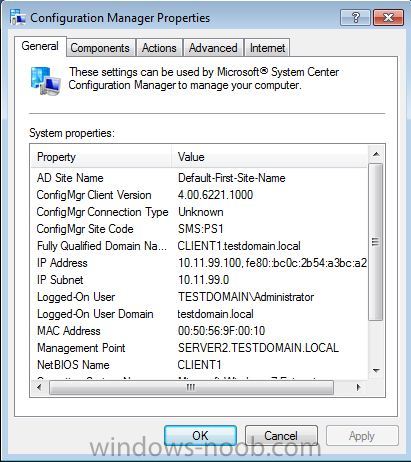Click the help question mark button

click(x=355, y=17)
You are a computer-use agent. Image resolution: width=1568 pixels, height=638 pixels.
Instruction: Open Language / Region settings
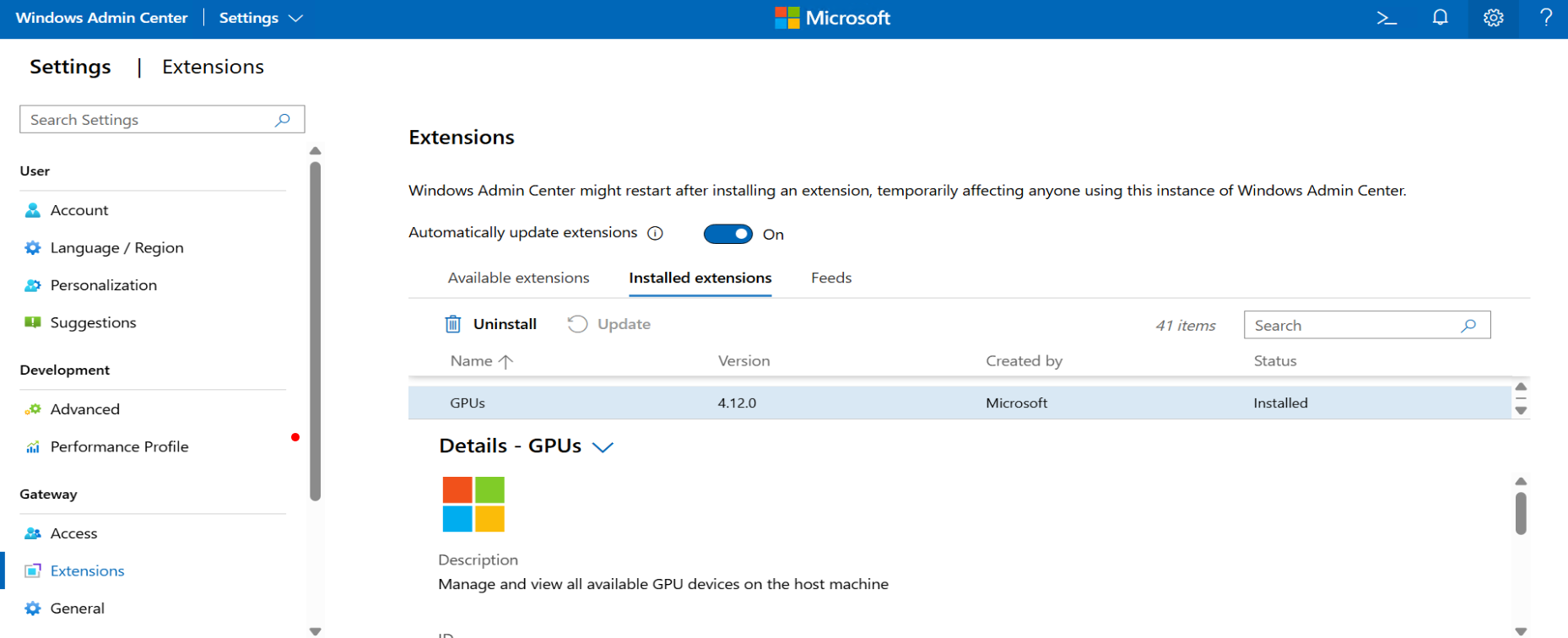pyautogui.click(x=116, y=247)
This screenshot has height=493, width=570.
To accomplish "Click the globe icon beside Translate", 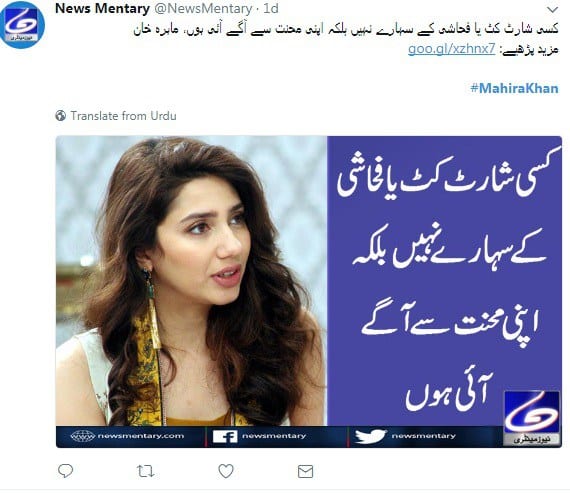I will click(61, 116).
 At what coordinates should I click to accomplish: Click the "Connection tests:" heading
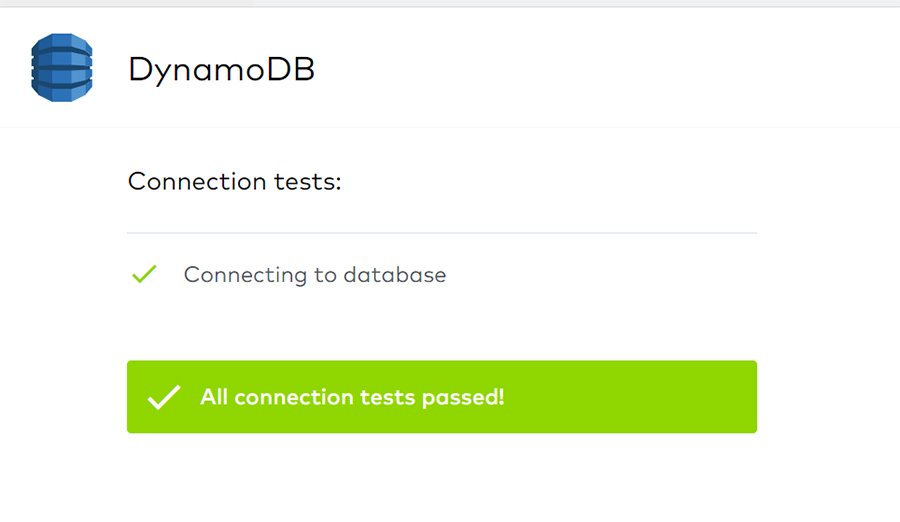[x=235, y=182]
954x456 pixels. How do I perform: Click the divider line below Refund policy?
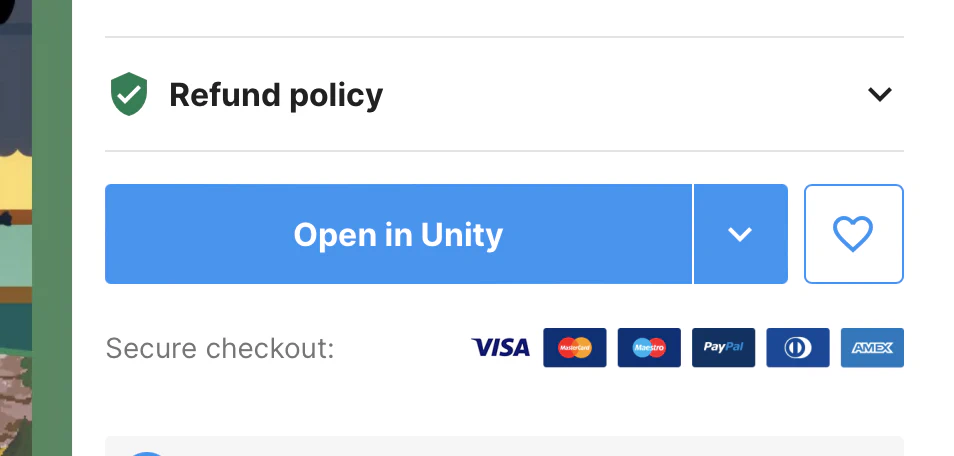coord(504,151)
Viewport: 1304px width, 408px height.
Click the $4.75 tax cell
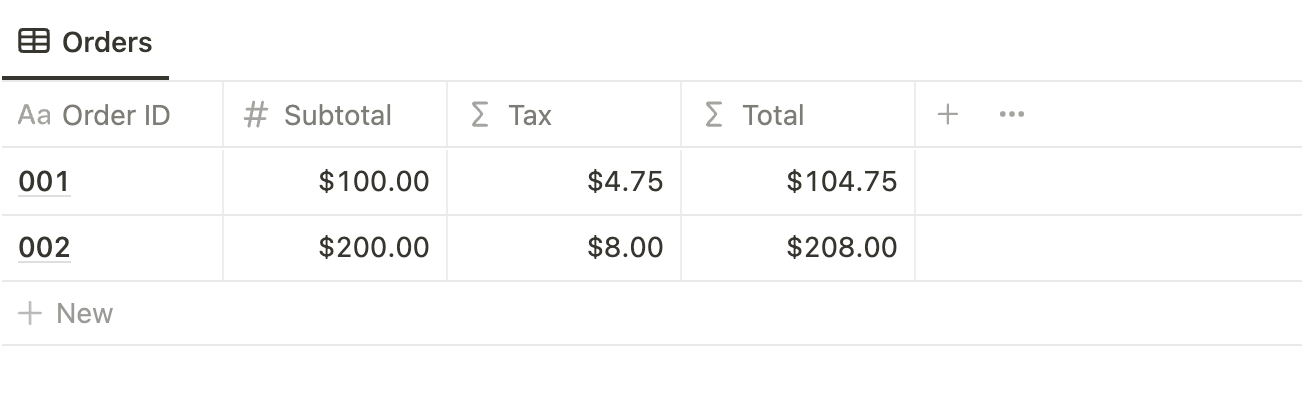tap(625, 181)
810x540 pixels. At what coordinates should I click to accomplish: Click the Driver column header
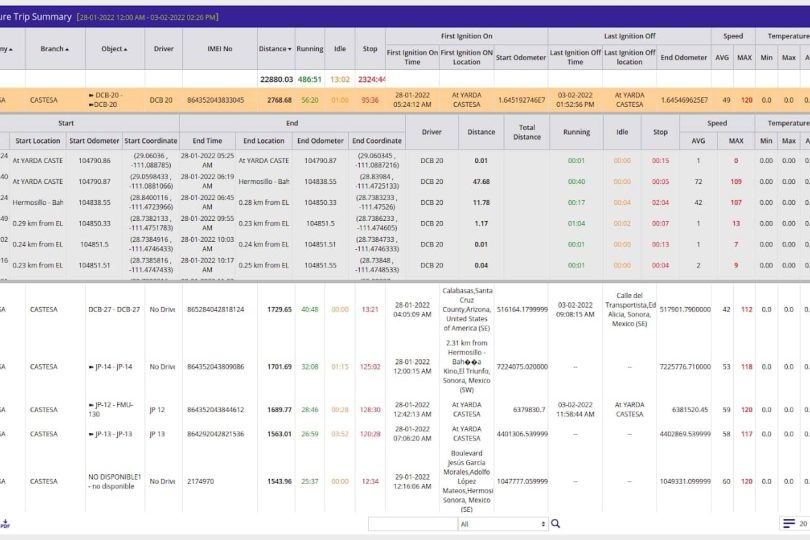[x=163, y=48]
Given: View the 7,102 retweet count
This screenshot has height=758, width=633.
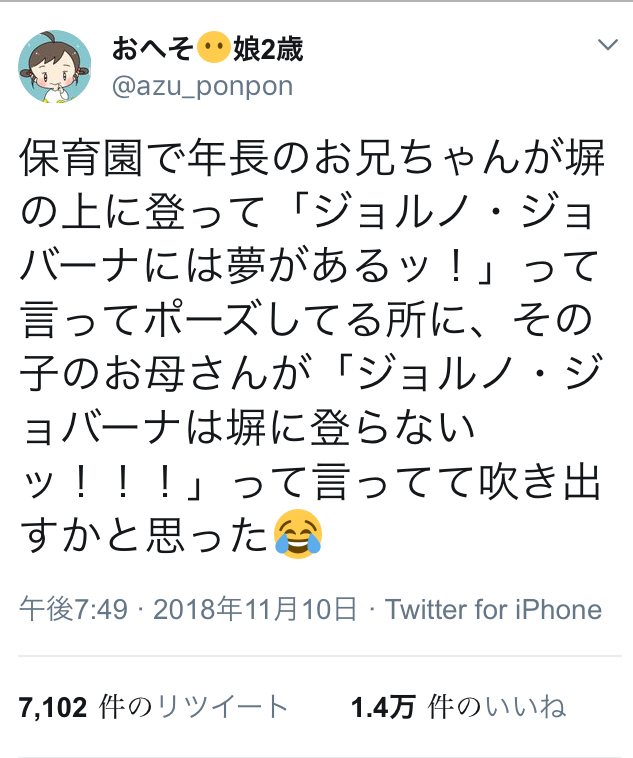Looking at the screenshot, I should (53, 708).
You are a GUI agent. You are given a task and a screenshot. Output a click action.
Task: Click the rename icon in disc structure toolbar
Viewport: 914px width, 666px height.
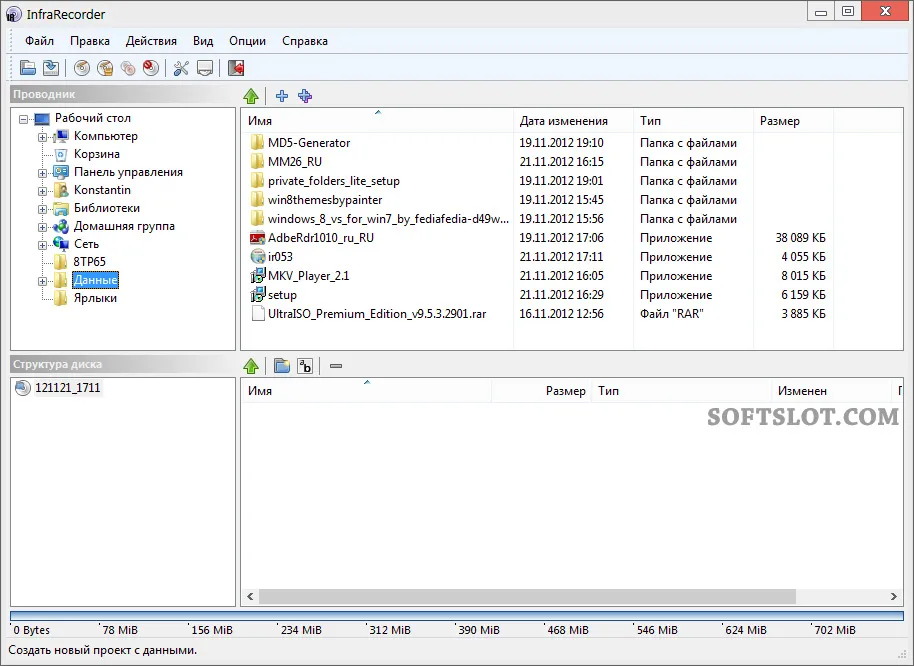[x=305, y=366]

Activity:
Count of lines with the string "agent" in the material above: give that number only.

Answer space:
2